In addition to widespread pollution of waterways and ground water, industry sucks up vast amounts of water in the manufacturing process. Much of China runs on coal power, a resource in abundance particularly in the north part of the country which also is amongst the driest of the territory. Coal uses about 17% of China’s available water, but much comes from already dry areas. Some of these areas are as dry as the Middle East. Water used for industry becomes unavailable for growing food.

While the central government is aware of the looming crisis, many urban dwellers are going about their daily business in blissful ignorance of the looming crisis. If water is restricted to industry then people are thrown out of work and civil unrest is likely to occur. If farmers lose their water sources they won’t be able to grow sufficient food for the billions of mouths and civil unrest is likely to occur.

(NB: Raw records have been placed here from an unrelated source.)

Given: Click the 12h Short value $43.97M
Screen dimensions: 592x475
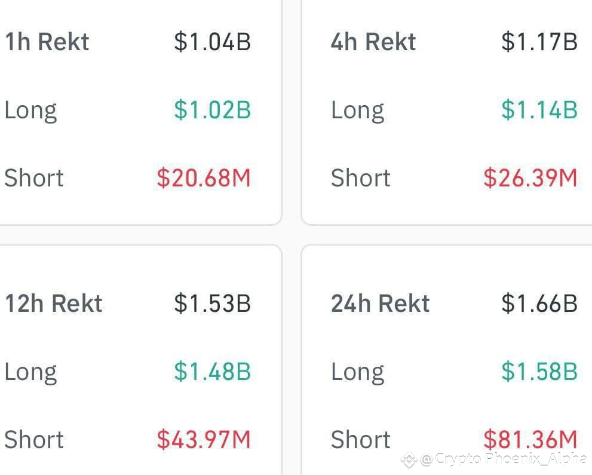Looking at the screenshot, I should pyautogui.click(x=204, y=440).
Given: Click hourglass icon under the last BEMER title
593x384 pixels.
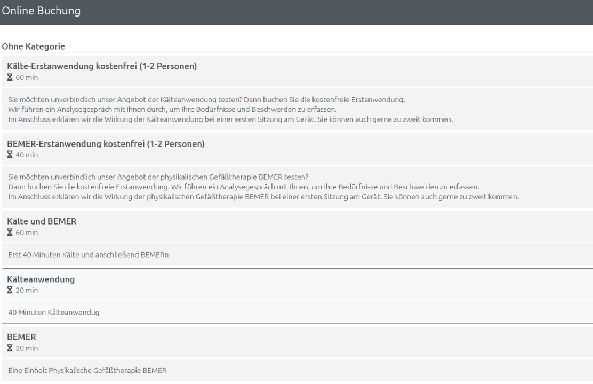Looking at the screenshot, I should click(x=10, y=348).
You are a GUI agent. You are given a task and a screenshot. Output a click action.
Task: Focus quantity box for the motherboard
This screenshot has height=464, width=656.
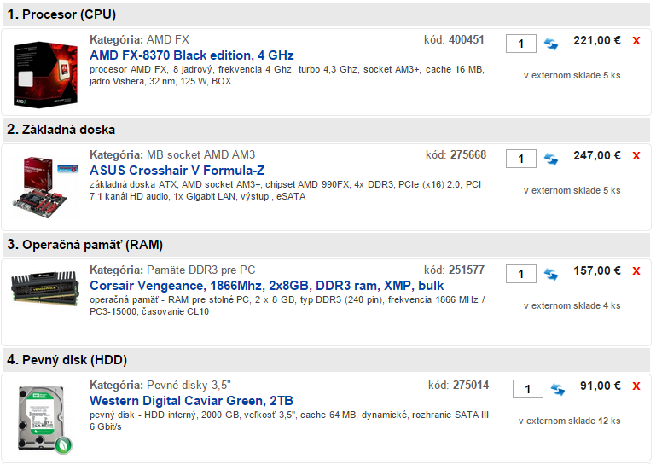(520, 159)
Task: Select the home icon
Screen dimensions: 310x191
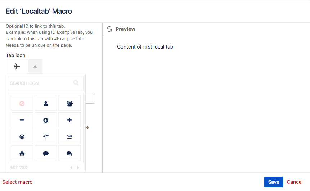Action: [x=22, y=153]
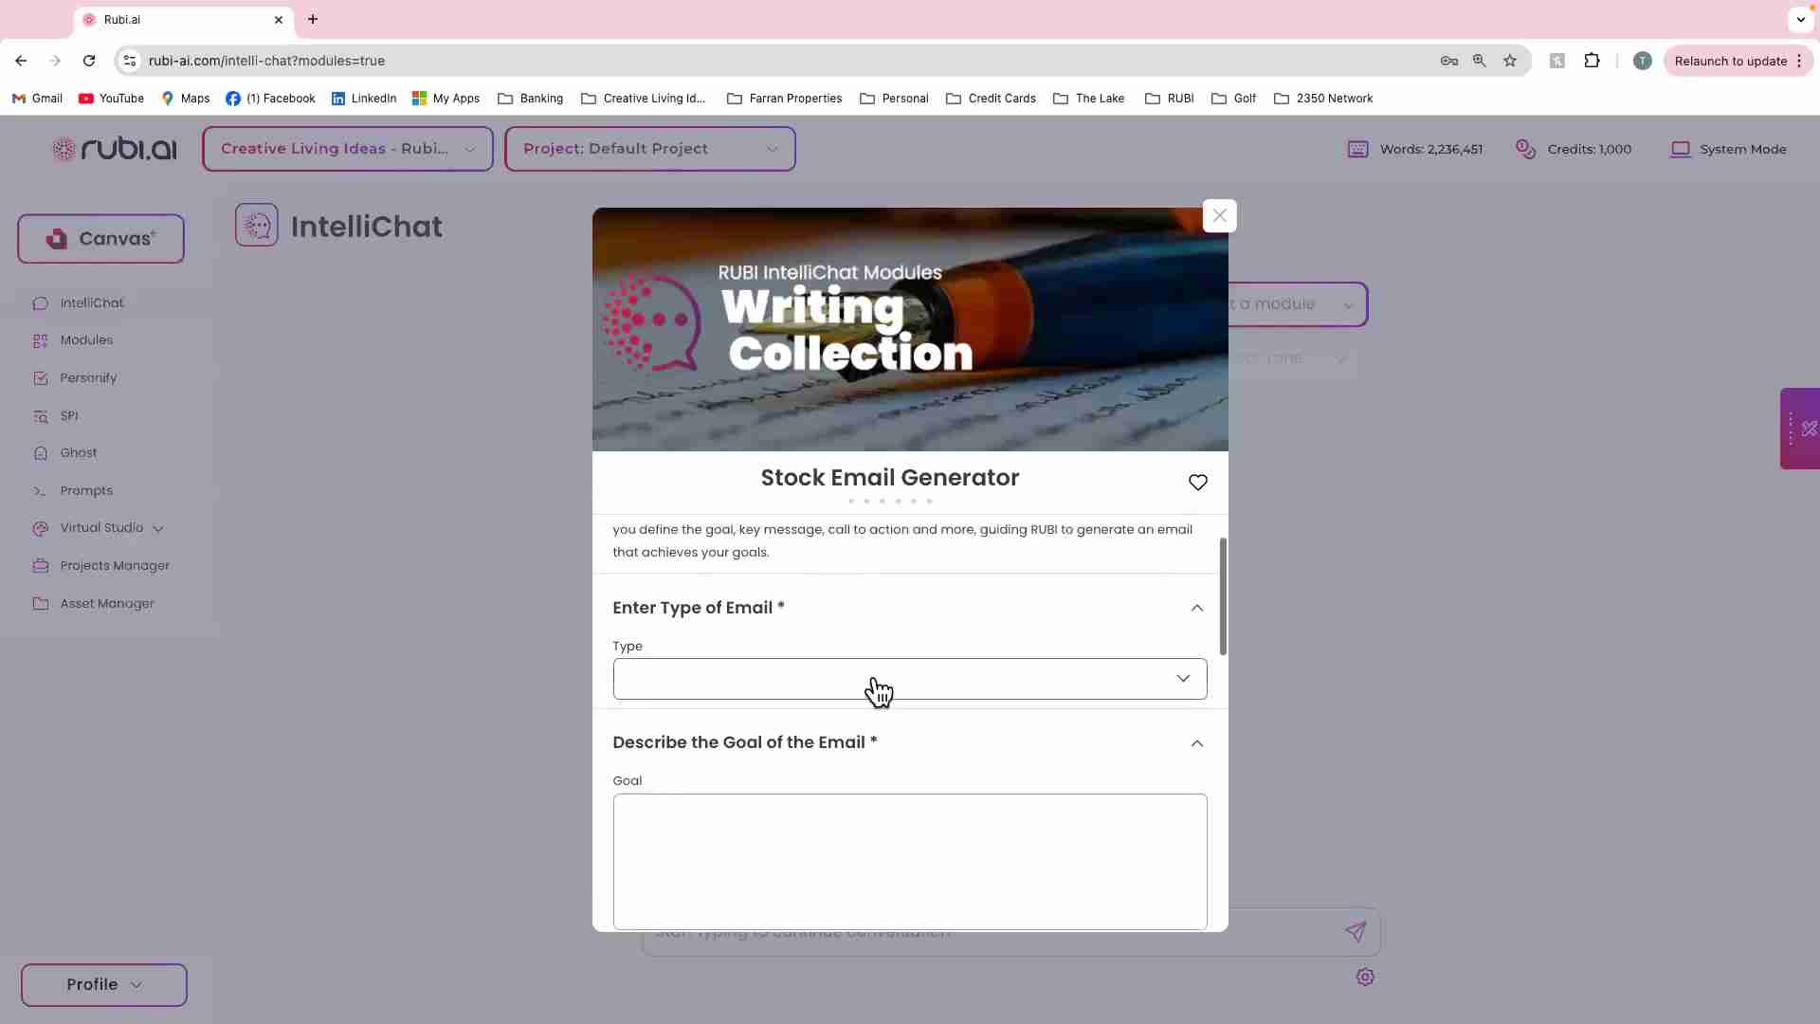Screen dimensions: 1820x1024
Task: Click the heart favorite icon for Stock Email Generator
Action: (1197, 483)
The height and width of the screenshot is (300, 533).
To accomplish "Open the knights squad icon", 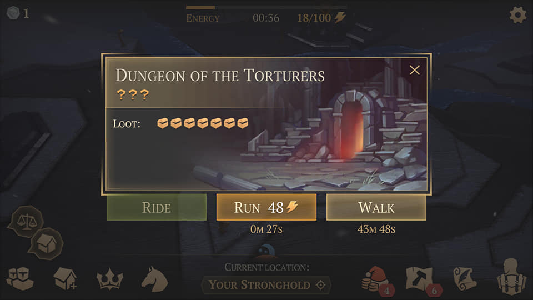I will pos(20,279).
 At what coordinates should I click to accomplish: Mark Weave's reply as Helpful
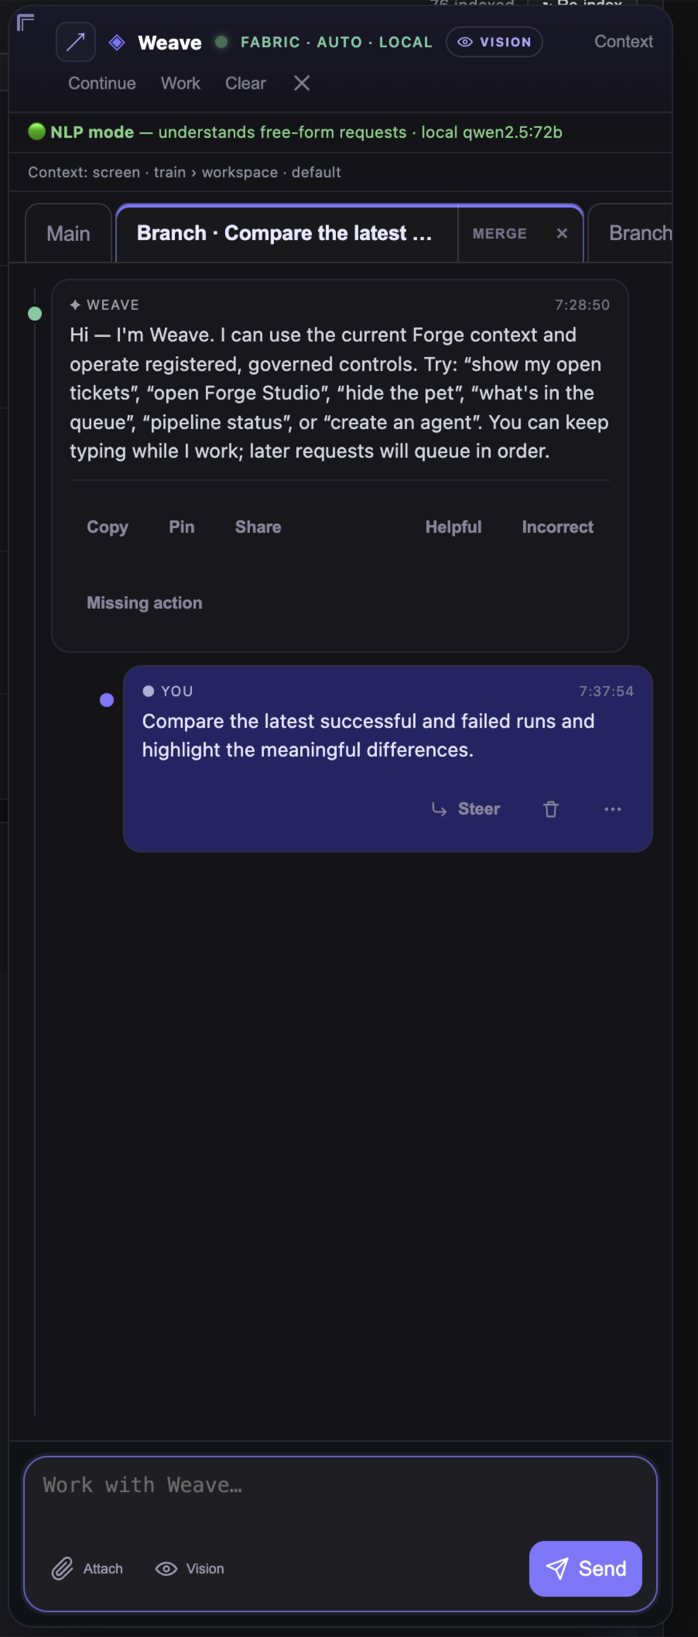453,527
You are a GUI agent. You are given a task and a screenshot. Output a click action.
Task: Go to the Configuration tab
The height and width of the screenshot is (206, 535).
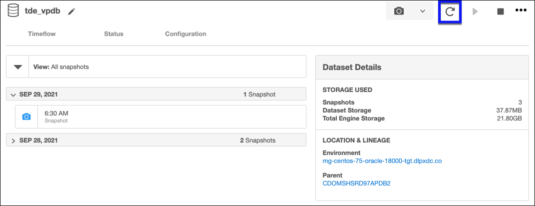[x=185, y=34]
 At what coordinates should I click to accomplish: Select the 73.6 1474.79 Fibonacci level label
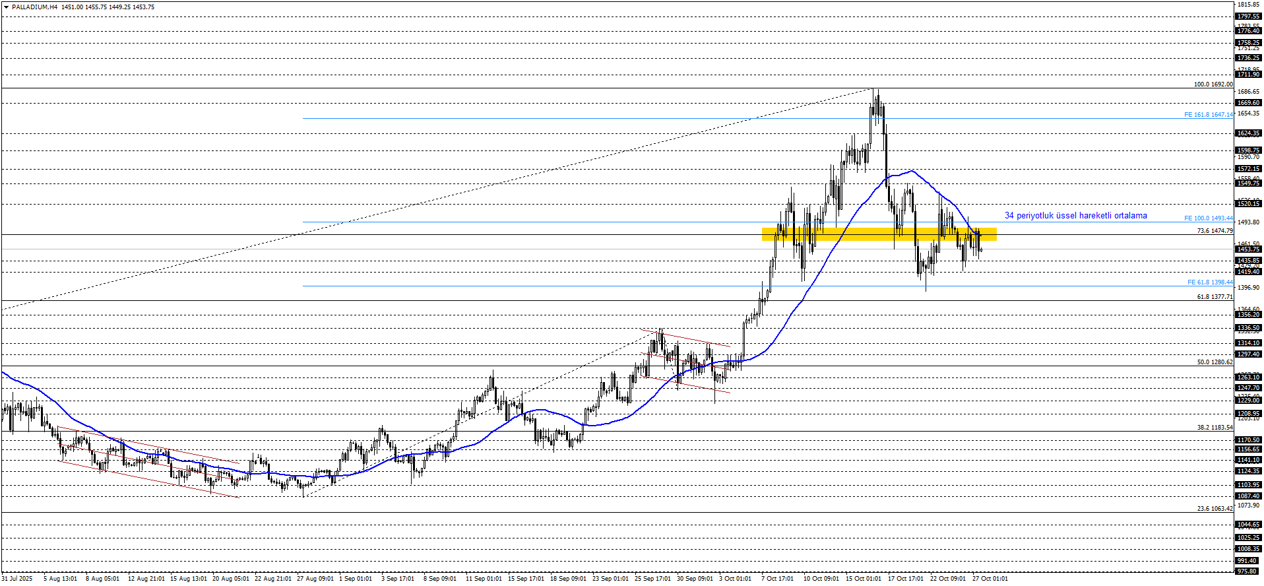(1215, 231)
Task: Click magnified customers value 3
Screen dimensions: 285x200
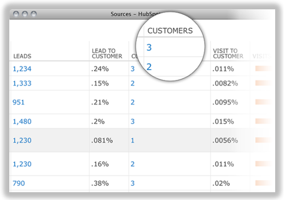Action: click(149, 47)
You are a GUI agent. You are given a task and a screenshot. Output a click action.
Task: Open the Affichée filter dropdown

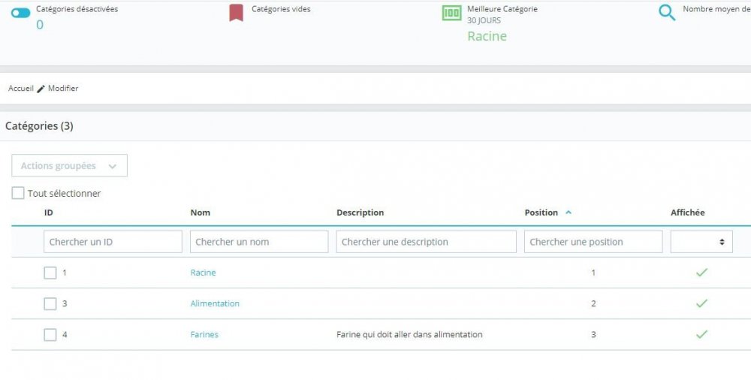pos(701,242)
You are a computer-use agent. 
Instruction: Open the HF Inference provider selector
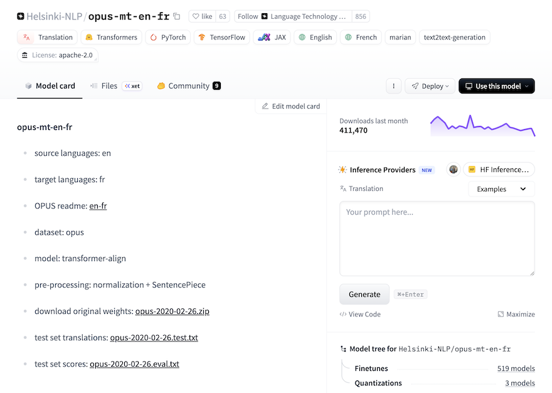499,169
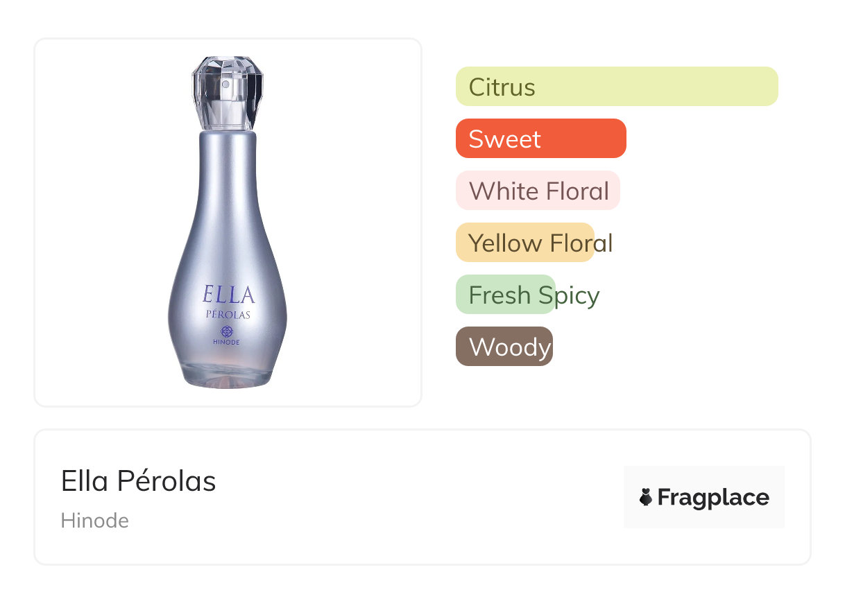Choose the Yellow Floral accord bar
Viewport: 845px width, 599px height.
[x=525, y=243]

In an attempt to make denizens of Beijing more aware of the problem and advertising firm has placed large reflective installations around public spaces in the city in to engage the people in a creative way. A spokesperson for the firm, Grey Group, stated that many people who live within Beijing have never seen a river or a lake.

The water crisis is rapidly getting worse. Twenty years ago while travelling in the PRC, one of the most lasting memories I have of the countryside is rivers full and brawny and agricultural areas lush with water in ditches and small boys herding ducks. Since then the Province of Hubei has lost 974 of its 1000 lakes. An estimated 28 000 rivers country wide have been sucked dry by overuse. Most that remain are compromised.

China has embarked on the ambitious and expensive South to North Water Diversion Project that will eventually divert water from the mighty Yangtze River to supply the northern taps. This will be the biggest water diversion project in the world, yet even the Yangtze is losing its volume.

Since Deng Xiaopeng declared, “Let a few get rich.” Society in China has changed radically, including riches for many. Those running the country have some difficult choices to make in the near future with civil unrest a likely outcome no matter which path they choose.

The official line in the PRC is that the water shortages are a result of climate change but other important factors are also at play.

·         Increasing population, currently more than 1.349 billion people
·         Deforestation
·         Industrialization
·         Pollution which effectively prevents usage for drinking or agriculture

There may already be moves afoot to curb water usage by China’s industries. Today Bloomberg News is carrying a report that 1400 companies in 19 different industries have been ordered to cut production. The official reason is given as there is overproduction and that will force prices down. The side benefit will also be reduced production equals reduced water consumption.